The weak-pointers must know when what they point to is gone, NOT keep the thing they point to alive (in my case, if the weak pointer kept the allocation alive the engine would never get to recycle or free any memory, then it's basically a shared pointer anyway)
So each weak-pointer has a bool, alive
or something, and is a friend of shared_pointer
When debugging our allocation looked like this:
vvvvvvvviiiiXXXXXXXXXXXXX.....
^ ^ ^ the pointer we stored (to the data)
| +that pointer -4 bytes = ref counter
+Initial allocation now
sizeof(linked_list<weak_pointer<T>*>)+sizeof(unsigned int)+sizeof(T)
The linked list structure you use depends on what you care about, we wanted to stay as close to sizeof(T) as we could (we managed memory using the buddy algorithm) so we stored a pointer to the weak_pointer and used the xor trick.... good times.
Anyway: the weak pointers to something shared_pointers point to are put in a list, stored somehow in the "v"s above.
When the reference count hits zero, you go through that list (which is a list of pointers to actual weak_pointers, they remove themselves when deleted obviously) and you set alive=false (or something) to each weak_pointer.

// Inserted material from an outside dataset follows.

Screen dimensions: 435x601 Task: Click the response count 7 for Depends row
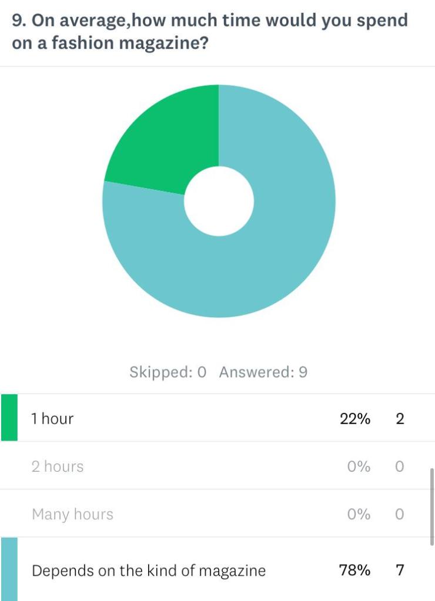[x=400, y=570]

The weak_pointers now know what they point to is no longer there (so threw when de-referenced)
In this example
There is no overhead (the alignment was 4 bytes with the system. 64 bit systems tend to like 8 byte alignments.... union the ref-counter with an int[2] in there to pad it out in that case. Remember this involves inplace news (nobody downvote because I mentioned them :P) and such. You need to make sure the struct
you impose on the allocation matches what you allocated and made. Compilers can align stuff for themselves (hence int[2] not int,int).
You can de-reference the shared_pointer with no overhead at all.

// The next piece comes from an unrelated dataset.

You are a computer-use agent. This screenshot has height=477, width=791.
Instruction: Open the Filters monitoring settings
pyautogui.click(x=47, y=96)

New shared pointers being made do not thrash the cache at all and require 3 CPU instructions, they are not very... pipe-line-able but the compiler will inline getters and setters always (if not probably always :P) and there'll be something around the call-site that can fill the pipeline.
The destructor of a shared pointer also does very little (decrements, that's it) so is great!
High performance note
If you have a situation like:
f() {
shared_pointer<T> ptr;
g(ptr);
}
There's no guarantee that the optimiser will dare to not do the adds and subtractions from passing shared_pointer "by value" to g.
This is where you'd use a normal reference (which is implemented as a pointer)
so you'd do g(ptr.extract_reference());
instead - again the compiler will inline the simple getter.
now you have a T&, because ptr's scope entirely surrounds g (assuming g has no side-effects and so forth) that reference will be valid for the duration of g.
deleting references is very ugly and you probably couldn't do it by accident (we relied on this fact).
In hindsight
I should have created a type called "extracted_pointer" or something, it'd be really hard to type that by mistake for a class member.
The weak/shared pointers used by stdlib++
http://gcc.gnu.org/onlinedocs/libstdc++/manual/shared_ptr.html
Not as fast...
But don't worry about the odd cache miss unless you're making a game engine that isn't running a decent workload > 120fps easily :P Still miles better than Java.
The stdlib way is nicer. Each object has it's own allocation and job. With our shared_pointer
it was a true case of "trust me it works, try not to worry about how" (not that it is hard) because the code looked really messy.
If you undid the ... whatever they've done to the names of variables in their implementation it'd be far easier to read. See Boost's implementation, as it says in that documents.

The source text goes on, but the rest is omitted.